As no referendum has been held on the name changes in Tarusa, both those in favor and those against say most locals were on their side. A recent unscientific online poll on the issue showed that the vote was roughly split evenly amongst those who participated.

Some of the town’s more senior residents who spoke to The Moscow Times echoed Zyuganov’s sentiments.

Afghan war veteran Ivan Kuzenkov said he felt his war efforts were being erased. He also expressed worry that community funds were being misdirected.

“We spent money on this when we no longer have a public banya in the town,” Kuzenkov said, referring to the traditional Russian communal bathhouse. 

Others, like Anastasia Zubaleyeva, a barista at a local coffee shop, said she did not care about the changes as long as they would not cost her anything.

Tarusian officials have said that a few local businessmen have covered the 300,000 ruble ($3,900) cost of changing the street signs, and stress that all of the administrative issues that come with the new names will be handled cost-free by the local government.


					Tarusa’s town council voted to replace the Soviet-era names of 15 streets with pre-revolutionary names.					 					Pjotr Sauer/ MT
Tarusa’s town council voted to replace the Soviet-era names of 15 streets with pre-revolutionary names. Pjotr Sauer/ MT

Tarusa’s picturesque setting on the banks of the Oka River has made it a haven for Russian writers and over the years, including the renowned Soviet writer Konstantin Paustovsky and poet Marina Tsvetaeva. 

It also became the place where many dissidents and people repressed by the Soviet authorities settled.

To this day, many of the dachas, or country houses, dotted along the river are occupied by cultural figures.

Unsurprisingly, the liberal-minded local intelligentsia have welcomed the name change.

“This is a rare example of officials actually doing something positive for us on their own initiative. I am glad it finally happened,” said Maxim Osipov, a writer and cardiologist who was recently profiled in The New Yorker magazine.

“If it was up to me, I would remove the statue of Lenin as well,” he added.

Osipov said that those in favor of the new names included an unlikely mix of local liberal artists, Orthodox clergy and right-leaning conservatives and monarchists.

Pointing to the variety of views on the topic, deputies Manakov and Yelizarov said they could not listen to everyone’s opinion, and decided to push through the changes, given their mandate as elected officials. 

They added that there was little discussion within their constituency about the decision to change the street names and said they believe much of the discontent is rooted in that.

“Those who aren’t happy with the changes are just angry they weren't consulted,” Yelizarov said.


					Tarusa’s picturesque setting on the banks of the Oka River has made it a haven for Russian writers.					 					Getty images
Tarusa’s picturesque setting on the banks of the Oka River has made it a haven for Russian writers.
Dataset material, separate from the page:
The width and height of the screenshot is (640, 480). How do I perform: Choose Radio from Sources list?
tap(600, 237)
Getty images

While Tarusa is erasing its communist past, other towns and cities across the country are experiencing a newfound enthusiasm for Soviet symbols and statues. 
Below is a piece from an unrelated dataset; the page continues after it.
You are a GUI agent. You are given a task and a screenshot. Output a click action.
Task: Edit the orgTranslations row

In May, local communists in Russia’s third-largest city Novosibirsk unveiled a statue of Josef Stalin in the center of the city. And last week, St. Petersburg experienced its own signage controversy when the managers of a prominent historic apartment building in downtown St. Petersburg removed 16 plaques commemorating residents who had been arrested and killed during Stalin’s Great Terror in the 1930s. 

“What happened in Tarusa shows that not everything in this country can be painted with the same brush,” Kolesnikov said. 

“People are able to have autonomy over their own futures and pasts.”